2.6.1 DECLARATION OF NON-CONVICTION AND COMPETENCE

To the best of Lagardère SCA’s knowledge:

  • no member of the Supervisory Board or Managing Partner has been convicted of fraud in the last five years;
  • no member of the Supervisory Board or Managing Partner has been associated with any bankruptcy, receivership or liquidation proceedings in the last five years;
  • in legal proceedings, Nicolas Sarkozy was sentenced by a court ruling dated 1 March 2021 to three years’ imprisonment, two of them suspended, for bribery and influence-peddling. Nicolas Sarkozy has appealed this ruling and accordingly, the presumption of innocence continues to apply in all respects. This first-instance ruling in no way affects Nicolas Sarkozy’s capacity to fulfil his duties as member of the Company’s Supervisory Board. No other member of the Supervisory Board or Managing Partner has been subject to charges or official public sanction by statutory or regulatory authorities (including designated professional bodies);
  • no member of the Supervisory Board or Managing Partner has been barred by a court from acting as a member of a governing, management or supervisory body or participating in a company’s business management or governance in the last five years.
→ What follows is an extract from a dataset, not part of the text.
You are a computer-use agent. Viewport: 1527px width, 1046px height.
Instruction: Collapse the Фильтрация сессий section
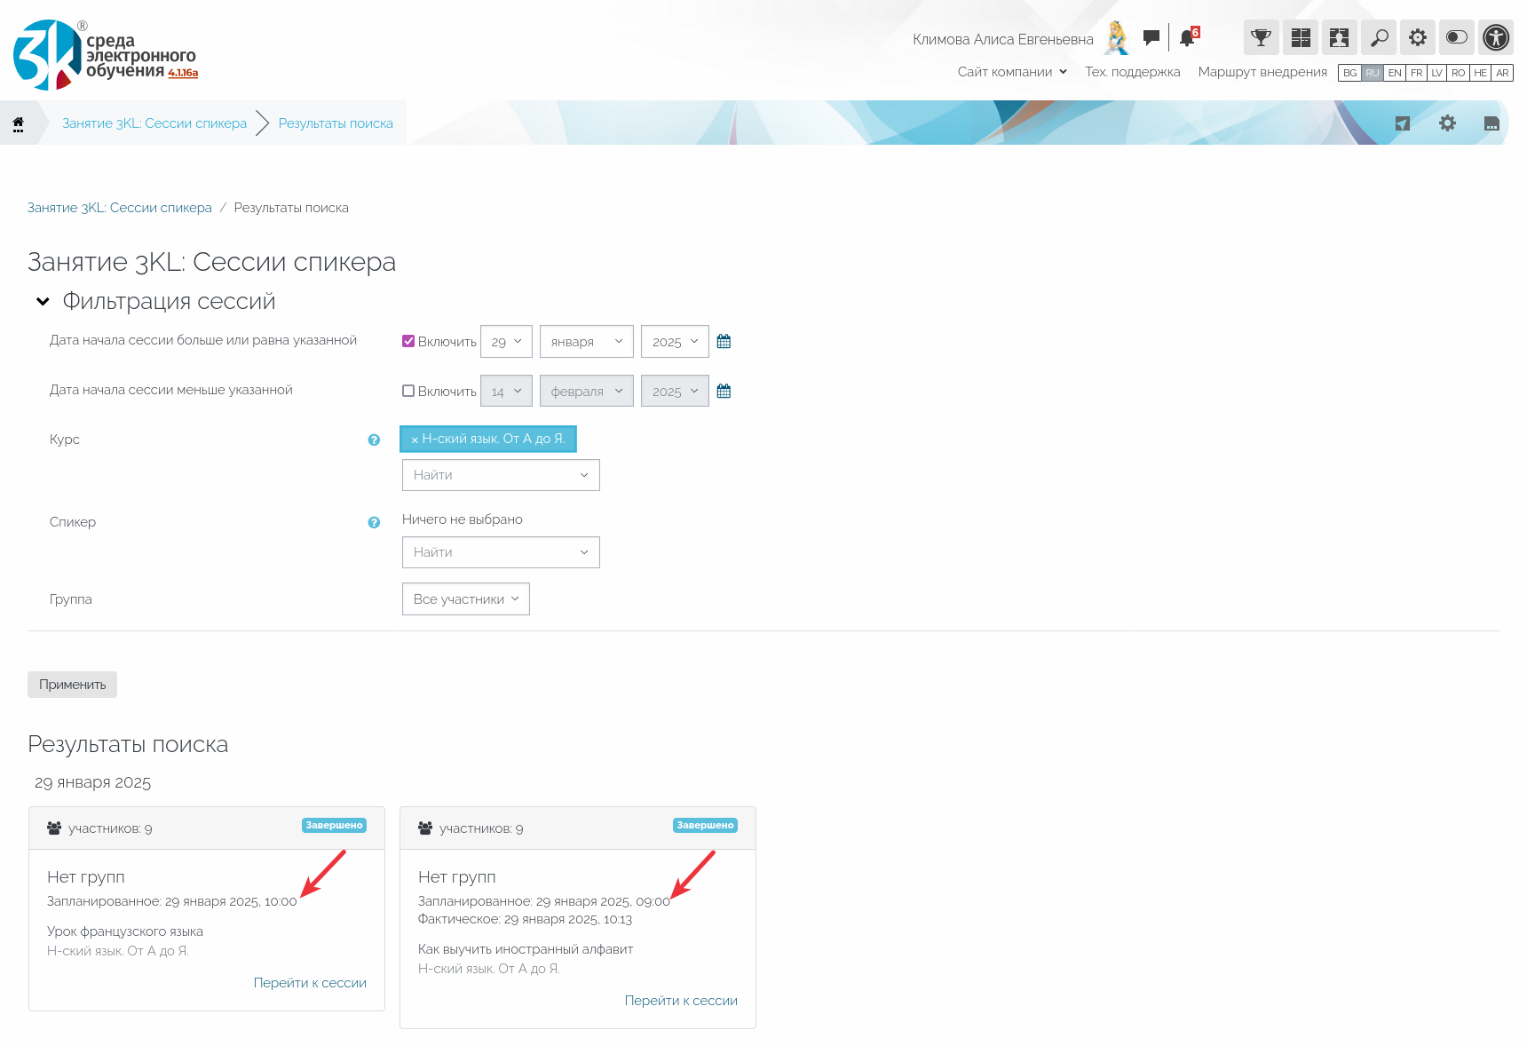pos(43,302)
2.6.2 AGREEMENTS BETWEEN A MEMBER OF THE SUPERVISORY BOARD OR A MANAGING PARTNER AND LAGARDÈRE SCA OR ANY OF ITS SUBSIDIARIES

To the best of Lagardère SCA’s knowledge, no member of the Supervisory Board or Managing Partner has entered into a service agreement with Lagardère SCA or any of its subsidiaries, with the exception, as regards the members of the Supervisory Board, of the legal advisory services contract between the Realyze law firm and the Group (see section 2.3.1), and as regards the Managing Partners, of the service agreement signed between Lagardère Management (a company entirely owned by Arnaud Lagardère) and Lagardère Ressources. For more information on this agreement, see section 2.8.1 below and the Statutory Auditors’ report on related-party agreements in section 5.8.

2.6.3 CONFLICTS OF INTEREST

To the best of Lagardère SCA’s knowledge, no arrangement or agreement has been entered into between the Company and its major shareholders, or with its customers, suppliers or any other party pursuant to which any Supervisory Board member or Managing Partner was selected. To the best of Lagardère SCA’s knowledge, no potential conflict of interests exists with respect to Lagardère SCA between the duties of the members of the Supervisory Board or the Managing Partners and their personal interests, or between those duties and any other responsibilities they may hold.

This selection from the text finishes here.